───── PASSAGE PROVIDED ─────

I’m not safe, and you’re not safe, if either of us is armed; and you’re deluding yourself, if you think you’re well-trained in firearms.

Too many weapons are owned by too many poorly-trained people. Consider our state representatives who accidentally dropped their loaded, concealed weapons onto the floor in the State House, in rooms filled with other people. They should have had extra, impelling reasons to demonstrate extremely responsible gun ownership: but, Oops, both essentially said. There’s no excuse – none – for such an accident. Those legislators  are clearly not trained properly, and are dangerous. They should not be allowed to own a gun. They were incredibly lucky to have not shot someone, and they shouldn’t be given a second chance. Being sternly spoken to by the presiding legislator was not a sufficient consequence.

A weapon has just one purpose – to kill another human being. We all need to assume, very seriously, that anyone who possesses a weapon has every intention of pointing it at another human, and attempting to kill them.  Not maybe; not only if they have to; but absolutely. And that any person who carries their weapon around with them intends to do so at any moment, without warning. We would be fools to think otherwise, and fools to think that we won’t be their target.

───── DATA EXCERPT ─────

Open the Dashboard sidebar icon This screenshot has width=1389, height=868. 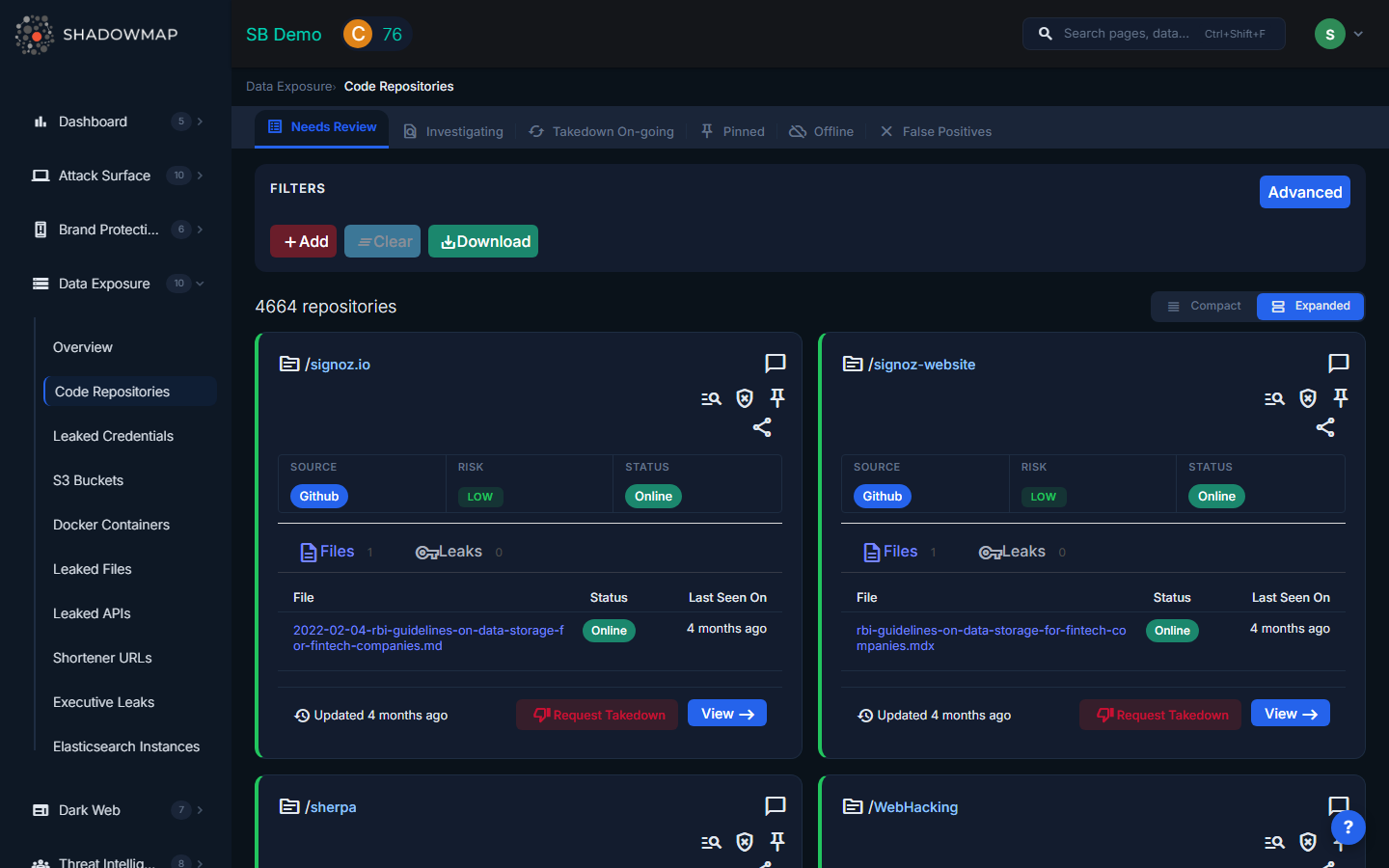click(x=41, y=122)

─────

» **WORK TO DO**: Repeat a section of the gun ownership passage above word for word, beginning at the words "Too many weapons" and stopping after "a sufficient consequence.".

» **ANSWER TO THE PROBLEM**:
Too many weapons are owned by too many poorly-trained people. Consider our state representatives who accidentally dropped their loaded, concealed weapons onto the floor in the State House, in rooms filled with other people. They should have had extra, impelling reasons to demonstrate extremely responsible gun ownership: but, Oops, both essentially said. There’s no excuse – none – for such an accident. Those legislators  are clearly not trained properly, and are dangerous. They should not be allowed to own a gun. They were incredibly lucky to have not shot someone, and they shouldn’t be given a second chance. Being sternly spoken to by the presiding legislator was not a sufficient consequence.